Example of a ring $R$ such that some maximal ideal of $R[x]$ contracts to a non-maximal ideal of $R$.

Question

Can you give me an example of a polynomial ring $R[x]$ and a maximal ideal $M$ of $R[x]$ such that $M\cap R$ is not a maximal ideal of $R$?

Answer 1

You might be having a hard time finding a counterexample because the property that maximal ideals of $R[x]$ contract to maximal ideals of $R$ defines exactly the class of Jacobson (aka Hilbert) rings, which includes PIDs which maximal ideals intersect to $0$, in particular fields. Equivalently you might encounter Jacobson rings by the defining property that every prime ideal is an intersection of maximal ideals, or that $R$ satisfies the Zarisiki lemma.
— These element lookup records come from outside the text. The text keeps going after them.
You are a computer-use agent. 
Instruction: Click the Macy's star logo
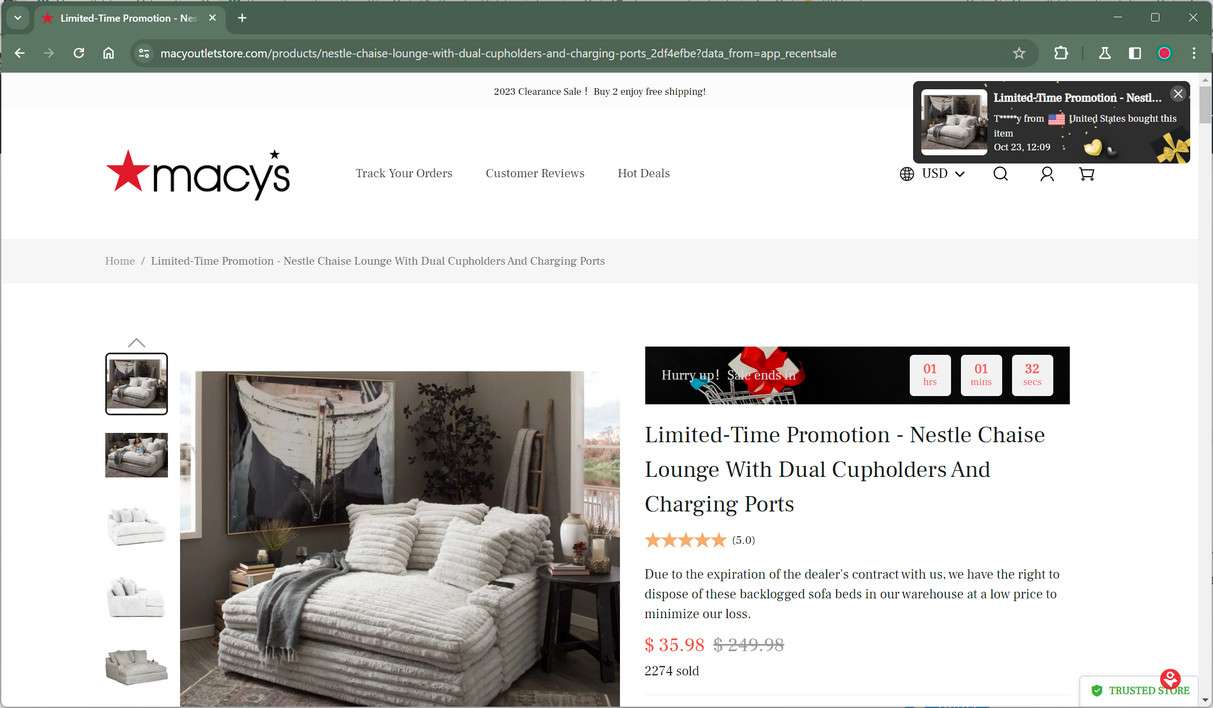(198, 174)
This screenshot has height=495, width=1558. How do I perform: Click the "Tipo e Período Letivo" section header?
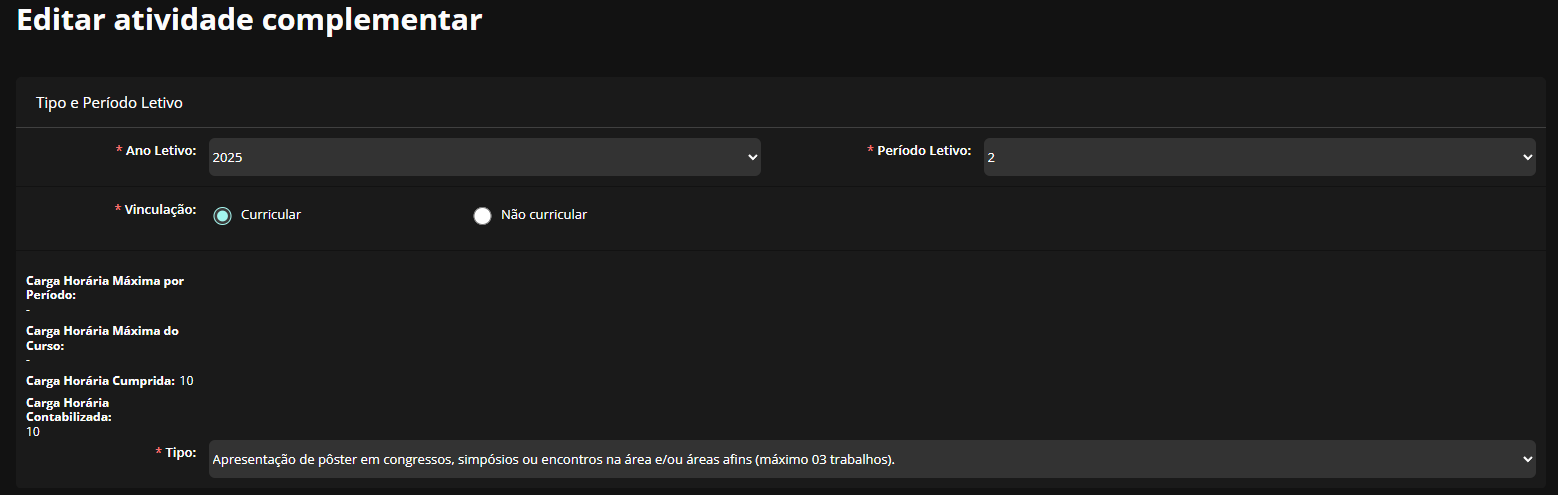pyautogui.click(x=109, y=103)
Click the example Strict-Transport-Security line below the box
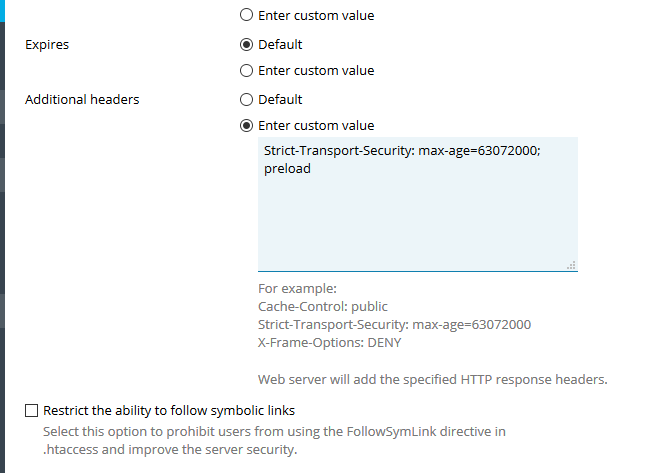 (394, 325)
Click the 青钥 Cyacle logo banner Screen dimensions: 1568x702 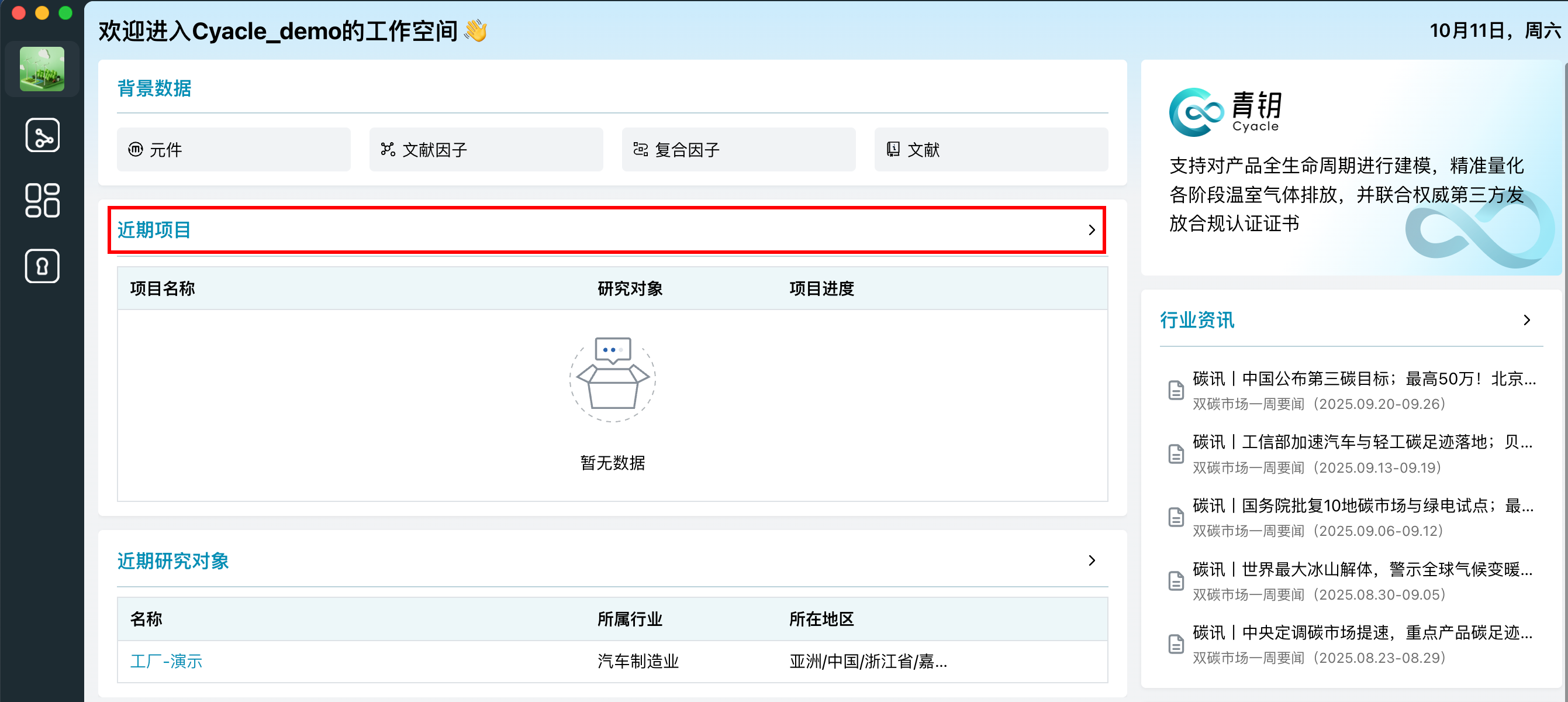tap(1225, 112)
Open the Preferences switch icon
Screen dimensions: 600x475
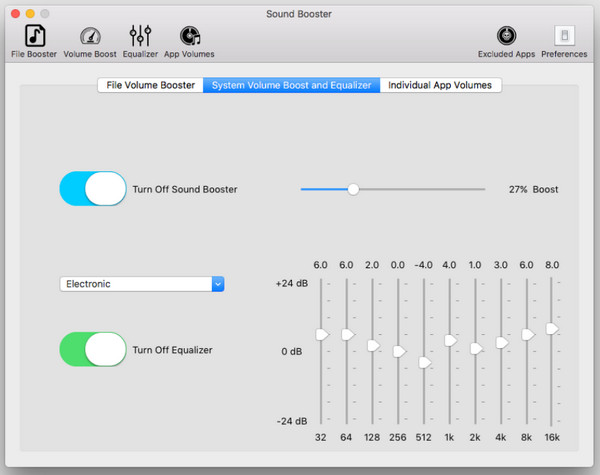[x=564, y=36]
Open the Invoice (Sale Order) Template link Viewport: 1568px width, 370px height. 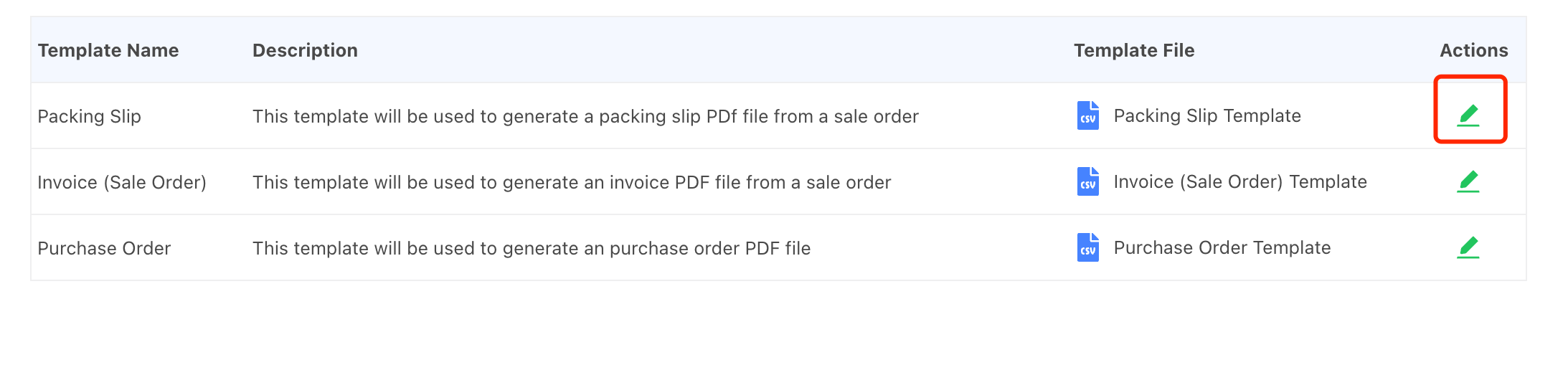coord(1239,181)
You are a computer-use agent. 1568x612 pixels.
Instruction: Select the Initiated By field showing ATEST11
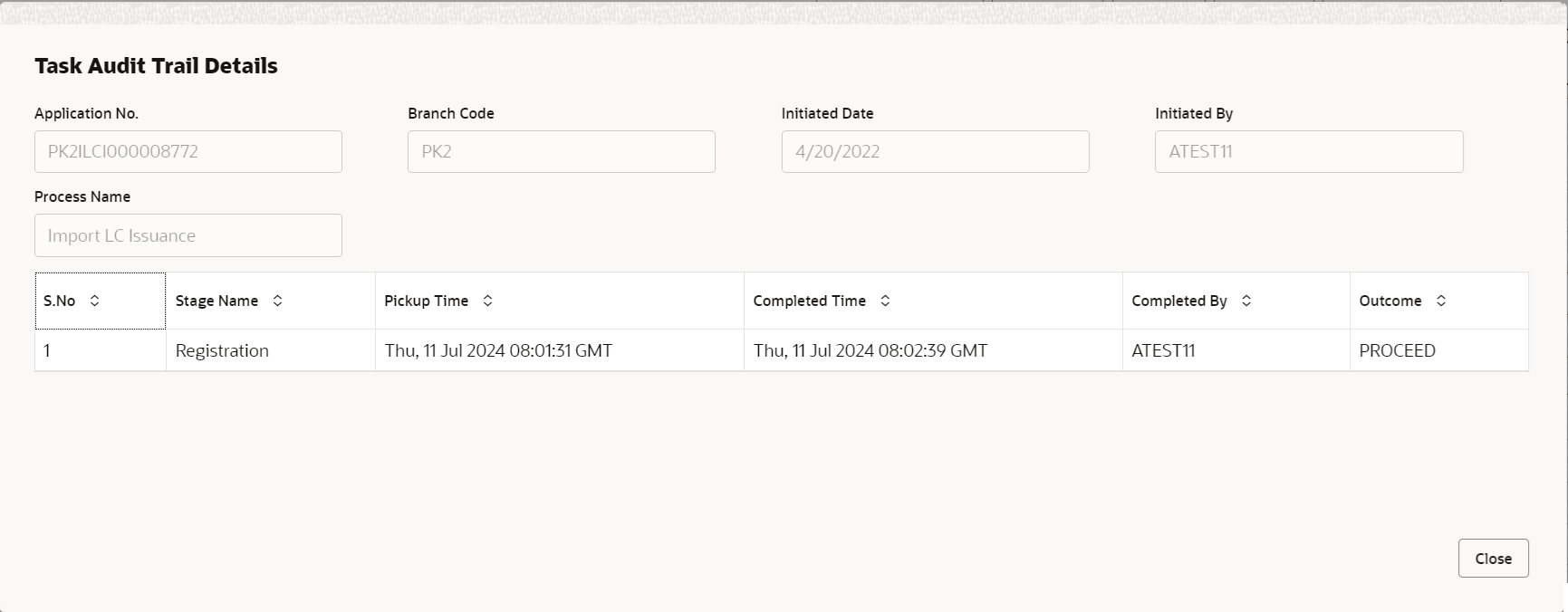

For the particular angle on Jacobson rings relevant to your question, a classic reference is section 1-3 in Kaplansky's Commutative Rings (starting at Theorem 18).

A simple way to produce a non-Jacobson ring stems from the realization that local rings are Jacobson precisely when they have Krull dimension $0$ (which follows immediately from the 'primes are intersections of maximals' characterization).

So, for a simple example, any (Discrete Valuation Ring) will do. To be concrete, we can localize $\mathbb{Z}$ at any nonzero prime $p$, and we'll get the ring $\mathbb{Z}_p$ which has prime ideals $0$ and $p\mathbb{Z}_p$. Every element in $\mathbb{Z}_p$ can be written as $\frac{a}{b}p^n$ where $p$ doesn't divide $a,b$. Thus the quotient field of $\mathbb{Z}_p$ is obtained by adjoining just one element, the inverse of $p$, i.e. $\mathbb{Q} = \mathbb{Z}_p[p^{-1}]$. This gives us a surjective homomorphism $\mathbb{Z}_p[x] \twoheadrightarrow \mathbb{Q}$ by sending $x \rightarrow p^{-1}$. By the first isomorphism theorem, the kernel of this homomorphism must be a maximal ideal $\mathfrak{m}$ of $\mathbb{Z}_p[x]$, and since the homomorphism restricts to an injection on $\mathbb{Z}_p$, we have that $\mathfrak{m} \cap \mathbb{Z}_p = 0$. (Note that this is just a concrete version of Kaplansky's Theorem 24.)